== Document extract ==
|---|

Regression
Regression is a way of understanding the empirical relationship between variables, where the relationship is expressed in the form of an estimated linear equation developed from data. A demand curve, for example, would be such a line, relating the quantity bought and the price. Often, regression is a way of testing hypotheses about the relationship between 2 or more variables(one is called dependent variable, others are called independent variables). Multiple regression is a way of testing for these two way relationships when the effects of other variables is being held constant. Note: even though we call the variables dependent and independent, regression does not test for causality between the two variables. It tests for association between them (similar to correlation). The cause-effect relationship (eg the directions of causality) between two variables is possible to infer from theory, or from patterns of complex statistical results.
Regression analysis essentially displays the scatter of data between two variables. The regression line is essentially the best fitting straight line through the scatter.
If we were doing a cost analysis and trying to determine fixed costs and marginal costs we could use regression. So, if we had data on each year of operations, or each month of operations, or each day we would use those data to specify the following equation:
Total costs = A + b (Volume of output)
A would be an estimate of what costs would be if volume were 0. This is fixed costs! The coefficient “b” is the estimated change in costs when we add (or subtract) one unit of output—this is the marginal costs. Average costs can easily be calculated in the raw data.
If we had some other variable that changes and might help explain why the cost/volume relationship might “shift” during the data period we are studying, then we could add it to the regression. For example if we had a monthly data set on costs and volumes we might want to note (and control for) the fact that the last 6 data points were from a time when we were open in the evenings (and the other data points were from times when we were not open in the evenings). So our regression is going to be
Total costs = A + b (V) + c (evening open) this =1 for the last 6 months, and = 0 otherwise)
So, A and B still mean what we said, though their values may change a bit with the new model. The coefficient “c” tells us how our total costs change (per month, per day or per week depending on what our data is) when we are open evenings, compared to our costs when we are not open in the evenings.
Regression coefficient estimates have important interpretations in economics. In the above example of the cost regression, we might have an estimated equation
Total monthly cost = 50000 + 100(V) + 20 (evening open)
the coefficient estimate “b” is interpreted at the change in total cost when we increase the volume (V) by one unit (this might be the number of clients we saw each day. This is called variable (or marginal) cost. The 50000 is the estimate of fixed costs (which we incur independent of the volume we produce.
In the case where we might have estimated a demand curve, such as
Quantity sold = A + b (price) + c (household income in 000s) + d(competitor’s price)
We could estimate it from data and get:
Quantity sold = 500 – 15 (price) + 20 (income ) + 30 (competitors price)
- What this means is that if our price was zero, and income were zero and the competitors price was zero we would sell 500 units (silly, but it tells us where the demand curve crosses the horizontal axis (eg where out price is zero)
- It says that if we increase our price by $1, we’d sell 15 fewer units of the product (other stuff like income and competitors prices staying constant)
- it says that if household income were 1000 higher on average, we could expect to sell 20 more units (other things held constant, like our price and competitor prices. Is this a normal or an inferior good?

|---|

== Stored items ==

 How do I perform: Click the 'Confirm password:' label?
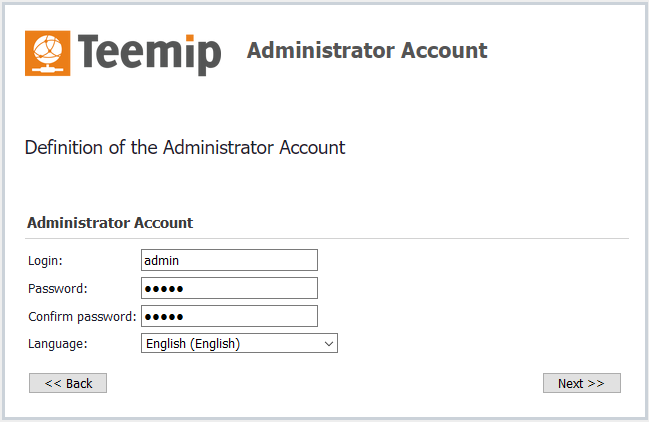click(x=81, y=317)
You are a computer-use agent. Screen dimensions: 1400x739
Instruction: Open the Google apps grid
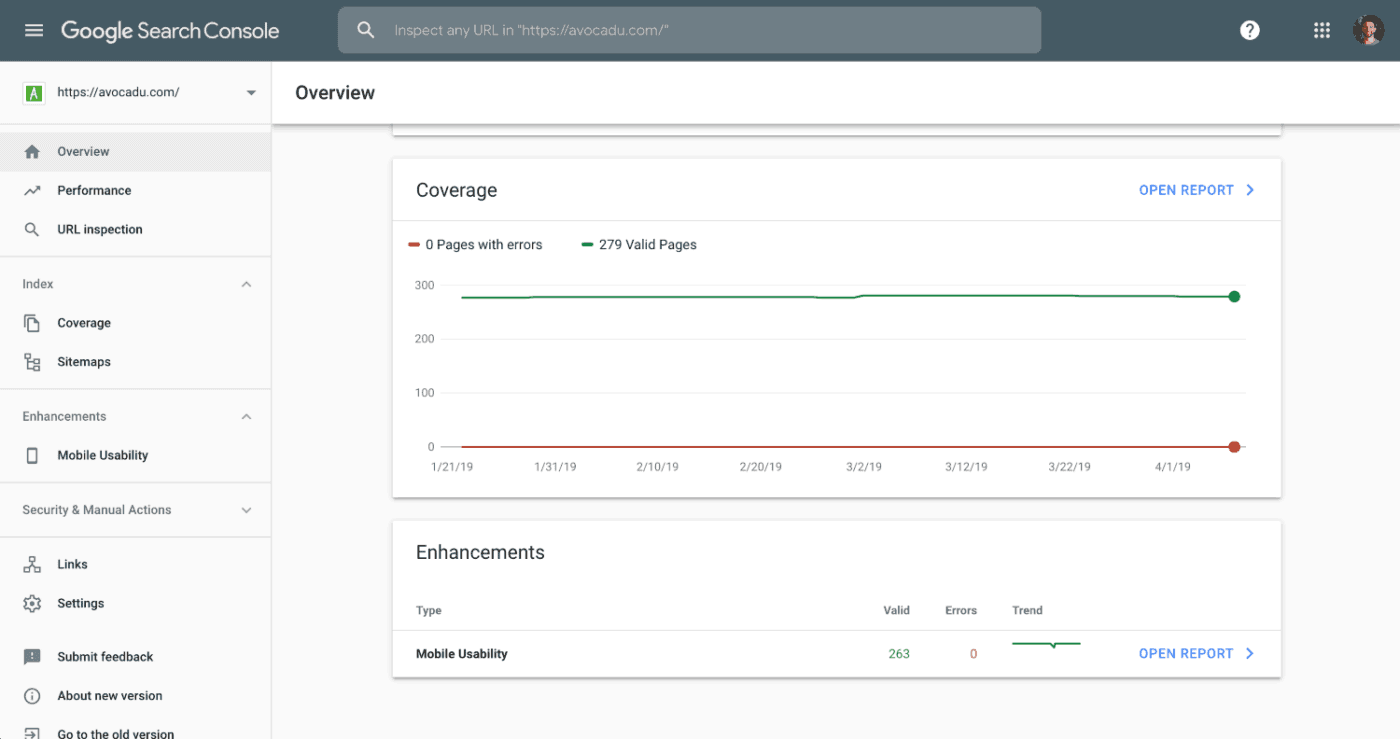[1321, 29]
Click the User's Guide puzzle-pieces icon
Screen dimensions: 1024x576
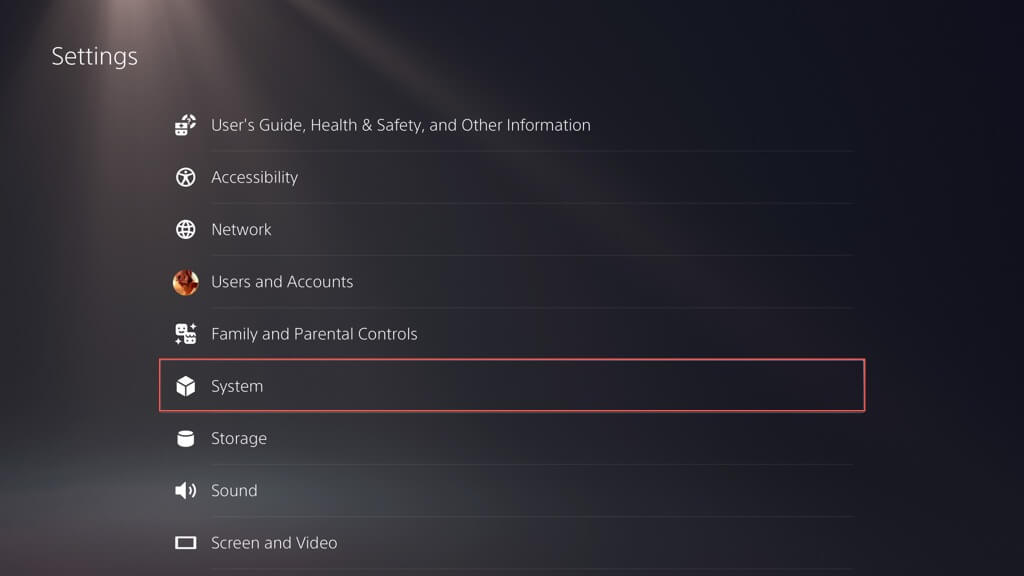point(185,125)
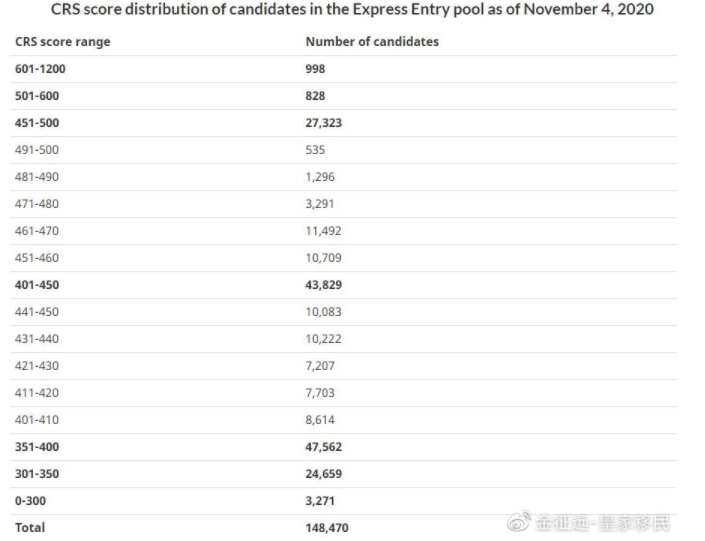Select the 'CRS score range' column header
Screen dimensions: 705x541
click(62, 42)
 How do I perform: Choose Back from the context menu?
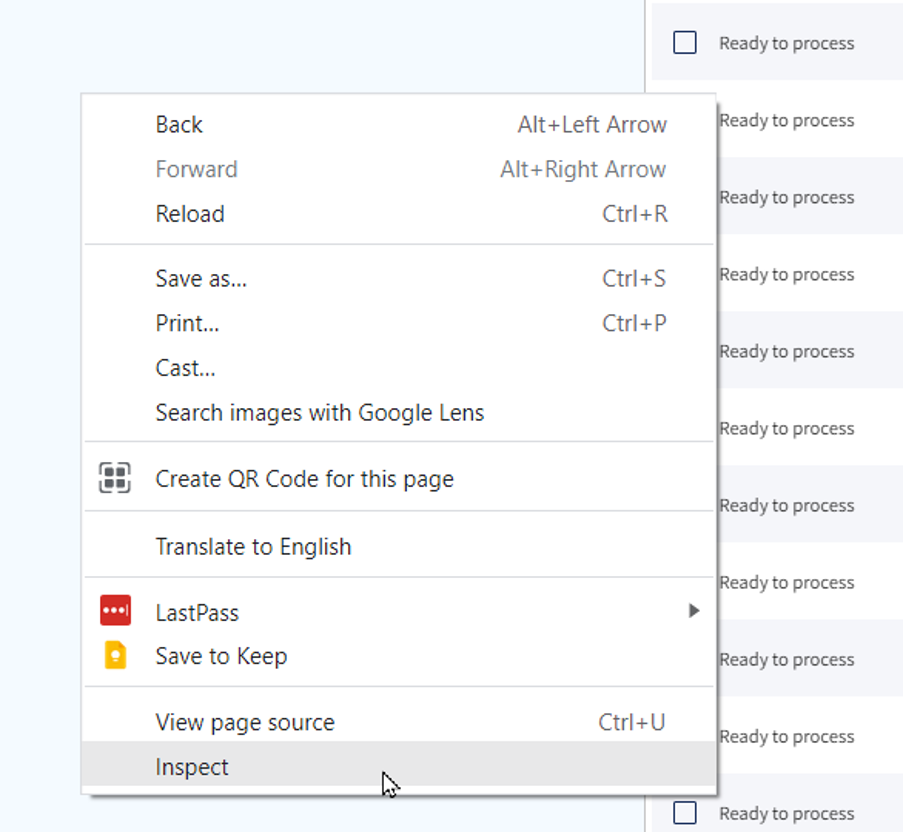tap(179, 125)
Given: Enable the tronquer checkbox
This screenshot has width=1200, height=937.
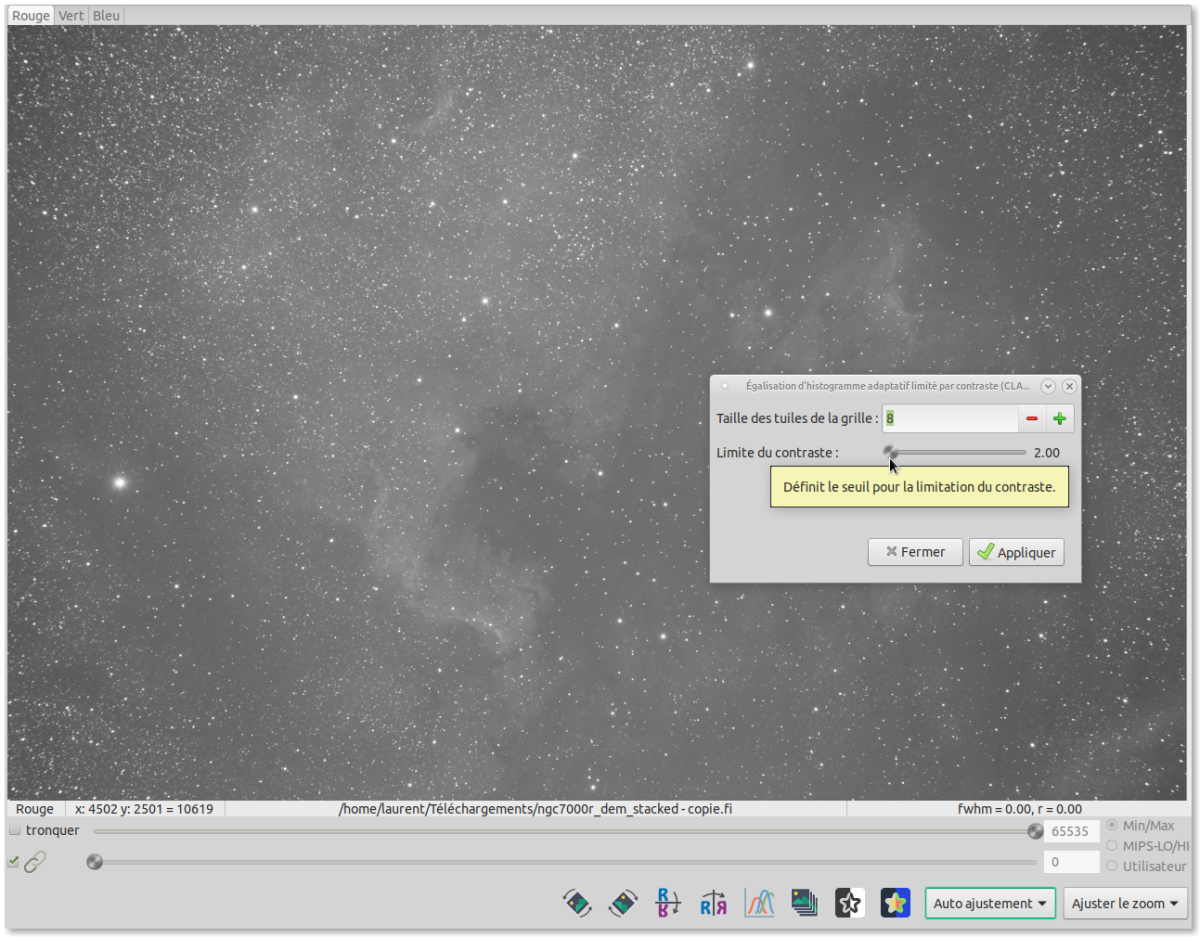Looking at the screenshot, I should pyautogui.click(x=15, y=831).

|---|

== Tasks to perform ==
- A) In the text about regression, what does the coefficient "b" estimate in the cost equation?
- B) Continue the text about regression from its last sentence.
The lines have nothing to do with the text about regression.

== Your responses ==
- A) It estimates the change in costs when one unit of output is added or subtracted, which is the marginal cost.

- B)
- it says that if competitors lowered their prices by $1 we would sell 30 fewer units (other things the same. Are they a substitute or a complement?
Excel does regression. Look under tools to see if you can add in the “data analysis” add in. If you have it, find it under the Data tab. You can do descriptive analyses and other things with “data analysis”, but scroll down to regression. It will ask you to highlight the column of data that represents the dependent variable. Usually it is best to highlight the name of the variable and all the data in the column. Then it will ask to designate the independent variable, and you do the same thing. And then make sure to check the box that says “include the data labels” (because you highlighted the data labels too). If you have 2 or more independent variables you can include them in the model. You do this by putting all these variables in adjacent columns, and highlighting all of them in one fell swoop. Note, excel will not do regression if cells are missing data, or if there is a non numeric value in a cell (a comma, etc.). You will get some message when you push the regression button to run the model, and you’ll have to locate the problem, and possibly through away one of the observations.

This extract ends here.